AS you suspect the gate valve is there as a bypass !!
This type of system was often installed as a cheap fully pumped system!!
It was even used by Grittish Bas! :eek:
The pump runs constantly during any on period of heating or water!!

Change it to an"S" or "Y" plan!!
 
From your description of the system you have a "Cytrol" type valve in the primary return to regulate H/W temperature!!
AS you suspect the gate valve is there as a bypass !!
This type of system was often installed as a cheap fully pumped system!!
It was even used by Grittish Bas! :eek:
The pump runs constantly during any on period of heating or water!!

Change it to an"S" or "Y" plan!!

Thanks for the reply.
With the setup I have, I don't think that's possible without spending a lot of money. There is
no easy way to get connections back to the pump or 3WMPV from the cylinder. So,
essentially, I am stuck with the setup I have. The main problem being how to deal with
the feed and return when the radiator circuit is closed and the cylinder thermostat has
blocked off the primary coil. Given my situation, can I use the methods I proposed in my
first post and, if so, which one is most suitable.

Thanks,

Jon
 
It might be worth your time reading the Domestic Heating Compliance Guide at:

http://www.planningportal.gov.uk/uploads/br/BR_PDF_PTL_DOMHEAT.pdf

My reading of this is that, if you replace your HW cylinder, you will have to make the system comply with the regs and have proper control over the pump and boiler when the HW cylinder is not calling for heat.

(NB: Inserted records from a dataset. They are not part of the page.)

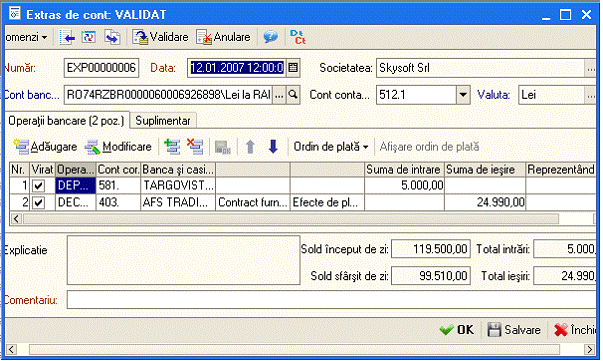Open the Ordin de plată dropdown menu
The height and width of the screenshot is (361, 603).
point(331,146)
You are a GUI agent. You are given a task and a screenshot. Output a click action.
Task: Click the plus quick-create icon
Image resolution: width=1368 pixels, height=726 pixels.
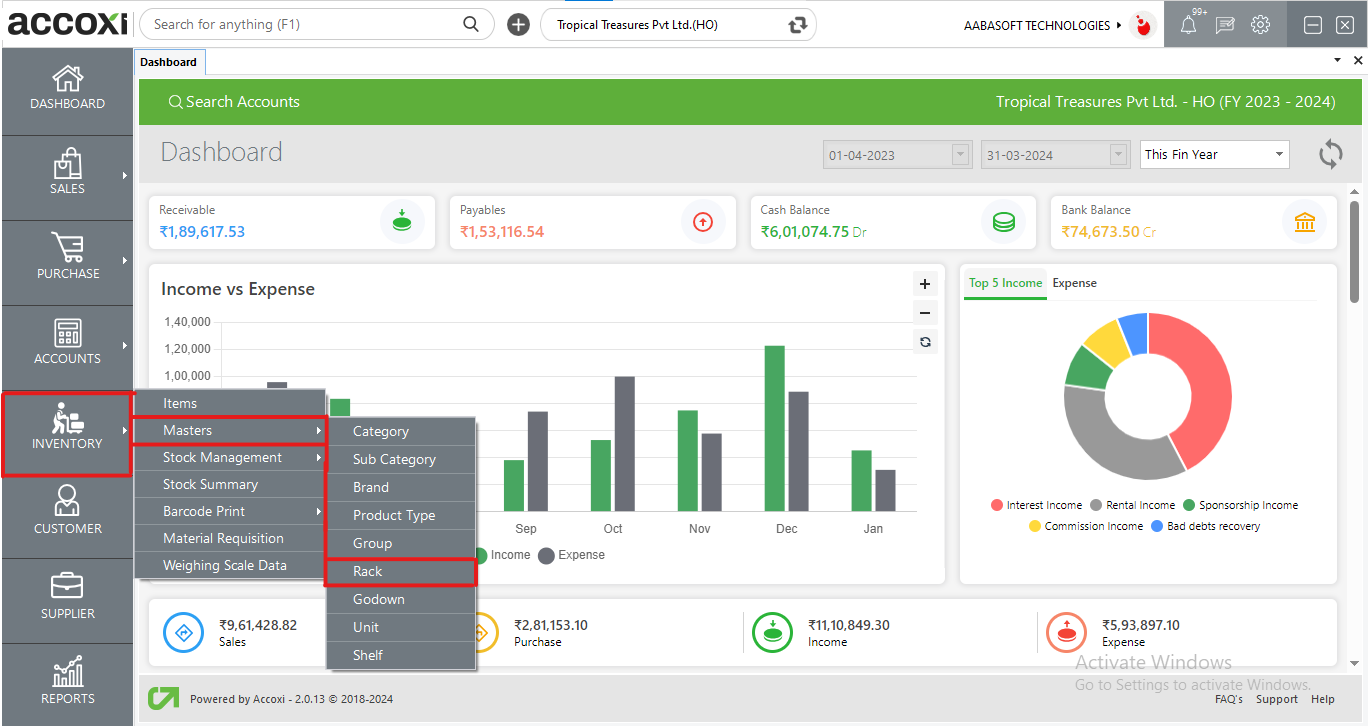(x=518, y=25)
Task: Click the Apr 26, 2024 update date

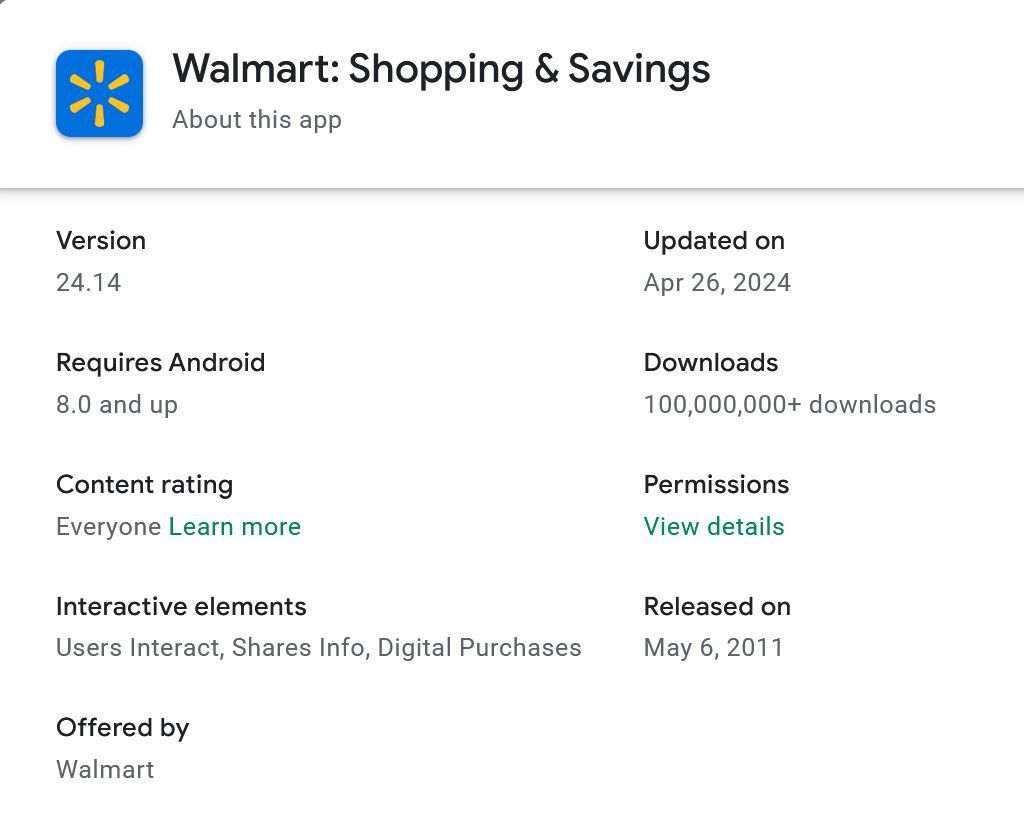Action: click(717, 283)

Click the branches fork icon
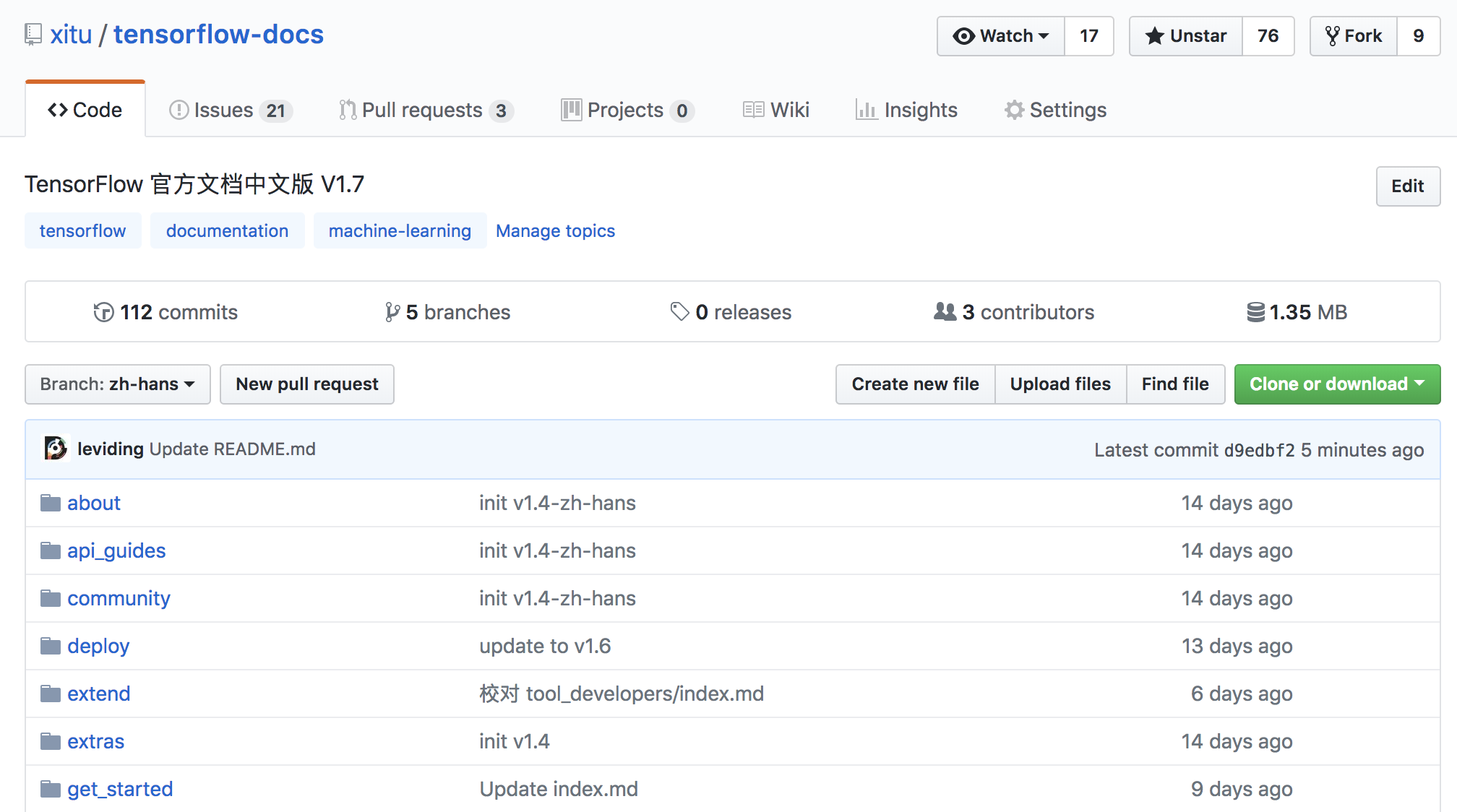point(392,312)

If you are thinking of putting a motorized valve and thermostat in the airing cupboard with the new cylinder, you can presumably get an electrical supply there. Is there no way of running cables back to where the rest of the installation is situated?

Just for info, what boiler do you have?

A quick sketch (use Paint and save as a jpg) showing where the components are located might help to suggest a solution.